Eames whistled low. “That’s a bad bush.”

“Why not that photo of you in Mexico?” Olly asked, changing the subject. “The one in your skimpy pink polka-dot bikini.”

“You mean when Graham proposed to me?” I asked. “That feels blasphemous.”

She rolled her eyes. “It’s not like you’re still together.”

“Oh, I know,” Eames said. “Do the one of you at the pole class Lithie taught.”

Because in addition to being a brilliant psychologist, my sister moonlit as an exotic dancer for a high-end members-only club.

Lithie was the opposite of me in every way.

I was short and soft, she was tall and lithe.

I was reserved, she was outgoing. I’d had one sexual experience, she’d had them all.

I inherited our father’s honey-blond hair, she inherited our mother’s dark brown.

We’d both inherited our mother’s wild, curly hair and brown eyes.

My eyes leaned toward dark chocolate, while hers were brighter, like citrine.

“I can’t do that one,” I said to Eames.

My first impression couldn’t be me upside down on a pole, one leg in the air.

People might think that I had experience.

They might get expectations.

“I’ll find you something,” Lithie said, and grabbed my phone, smacking me away when I reached to grab it back. “I won’t post anything without approval.”

A loud, staccato synth of a Britney Spears song sounded—“Oops!…I Did It Again.” Eames’s alarm, because he used Britney for everything and didn’t get the memo it was 2026—not 2006, when custom ringtones and alarms were still a thing.

“More food!” Eames stood up.

Olly and Eames lived in an apartment across from my sister and me, which was great, because our oven was used as storage, either for clothing, books, or Lithie’s condoms.

Eames left the door open as he went to their apartment.

“Here!” Lithie said. “This one.”

“That one?” I frowned.

“You look like you just got fucked,” my sister explained.

It was the day after a book retreat. We’d been up all night drinking, so my lips had that swollen lack-of-sleep quality. My eyes were smudged with eyeliner I hadn’t removed. My long blonde hair had air-dried, the curls messy and slightly unkempt. Freckles visible.

I shook my head, taking back my phone wordlessly.

“Let’s talk about the book,” I said, changing the subject.

“No one wants to talk about that.” Eames came back into the apartment, carrying piping-hot Big Mac wonton cups—something he’d seen on TikTok and wanted to make. “It’s faux meat, of course, for our little vegetarian.” He gave me, the little vegetarian, a look as he set the tray down.

“He’s right.” Olly reached for a themed cocktail. Black charcoal with vodka and lemon and edible glitter. It looked like a galaxy, or maybe the morality of the hero.

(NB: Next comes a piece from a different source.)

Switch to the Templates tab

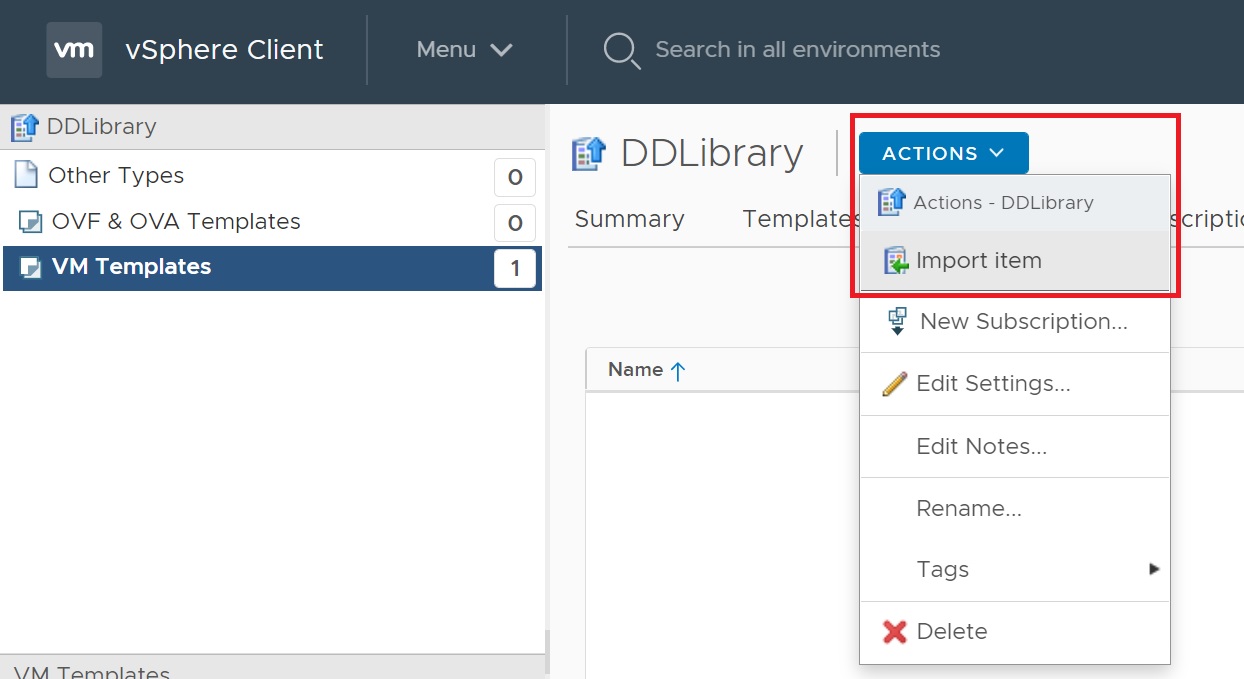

“I don’t want to talk about the book,” Lithie said. “I want to talk about how my sister went from prude to joining a kink site.”

“I’m not a prude,” I said.

It wasn’t that I wanted to be like this.

Clearly I had a lot of fantasies—hence smut book club.

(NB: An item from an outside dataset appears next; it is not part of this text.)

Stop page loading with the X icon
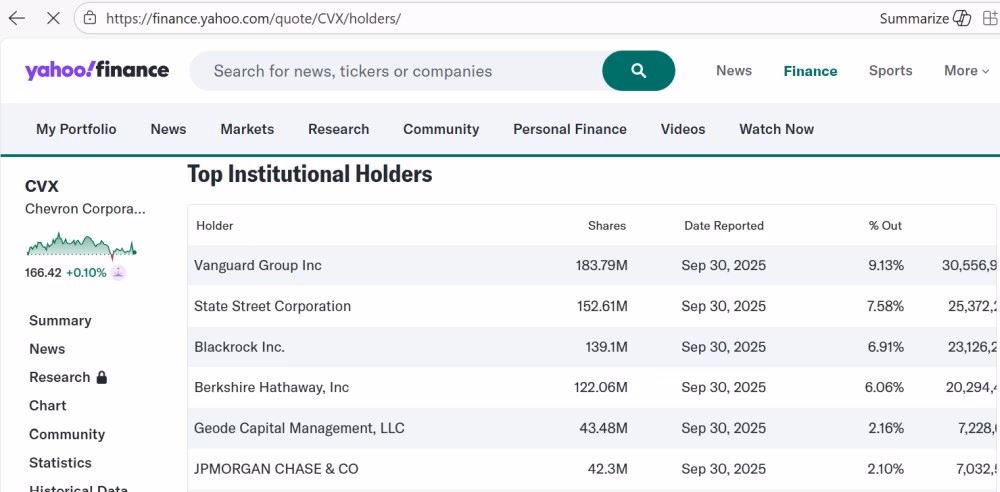This screenshot has width=1000, height=492. tap(52, 18)

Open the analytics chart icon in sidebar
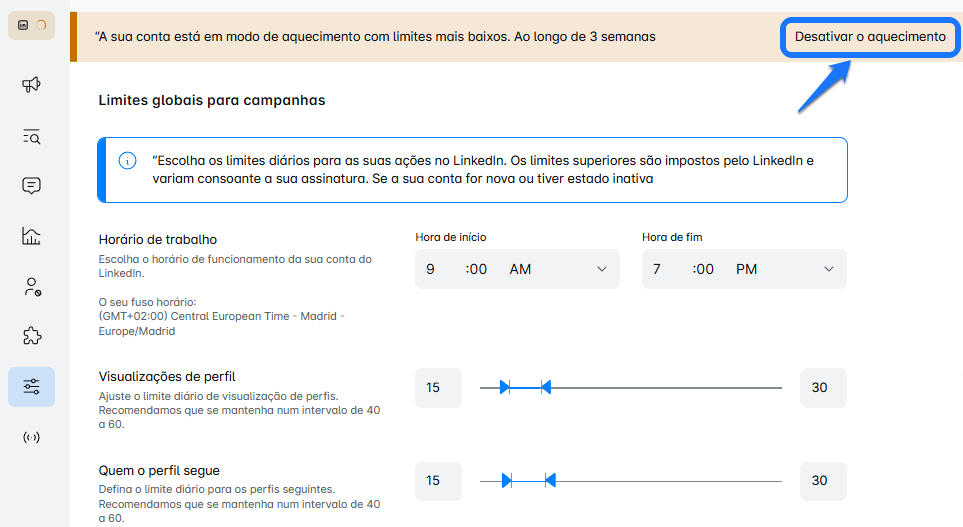coord(31,237)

But dating was always difficult for me. I didn’t date as a teenager because, at fifteen, I was diagnosed with a chronic illness, postural orthostatic tachycardia syndrome.

So when most people my age were giving their first hand job, I was going to the hospital and getting my first ultrasound.

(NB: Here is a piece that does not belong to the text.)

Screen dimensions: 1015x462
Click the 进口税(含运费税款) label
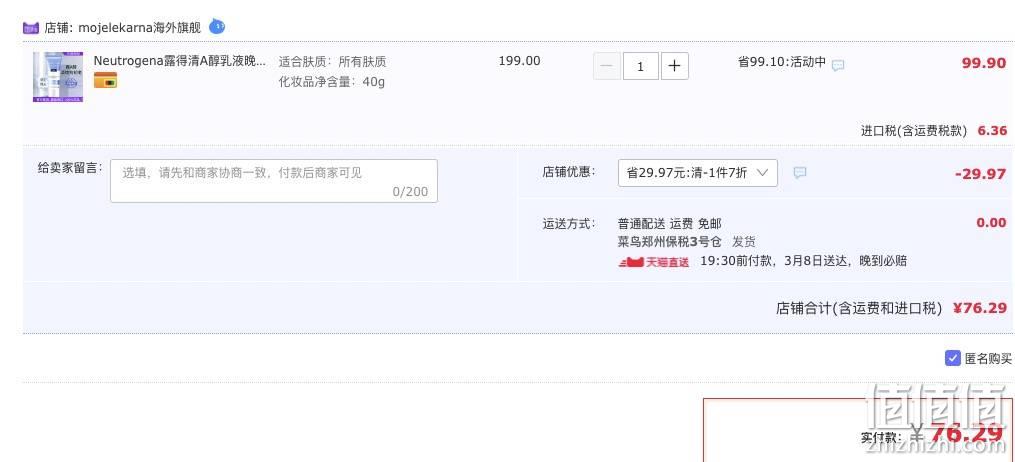[x=914, y=131]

And instead of decorating my graduation cap with them, I graduated into another lifelong illness—chronic fatigue syndrome.

I was starting to think I’d never meet someone, and then I met Graham.

“Are you sure you want this?” my sister asked, dark eyes sharp like a dagger. “You don’t need to go from the kiddie pool to the Mariana Trench overnight. You could, you know, use Hinge or something and find a relationship.”

That was the thing—I couldn’t do a relationship. After Graham, I vowed to wait a conservative eighty years before doing anything romantic.

I’d picked the app out specifically because it was less about dating and more about kinks and no strings attached. Graham had never wanted to indulge in my fantasies. Instead, he’d suggested I go to therapy.

Lithie, Olly, and Eames stared at me expectantly.

“Fine. Fuck.”

Nerves dissipated, and a cool sort of calm washed over me as I typed out my bio. Here I could be whoever the fuck I wanted. Not sick. Not broken.

I turned my phone toward them so they could see the profile. “I’m officially on the market.”

I used the photo my sister recommended.

But I kept the Bullet Cluster as photo two. I didn’t want to fuck someone who didn’t get the significance of that, anyway.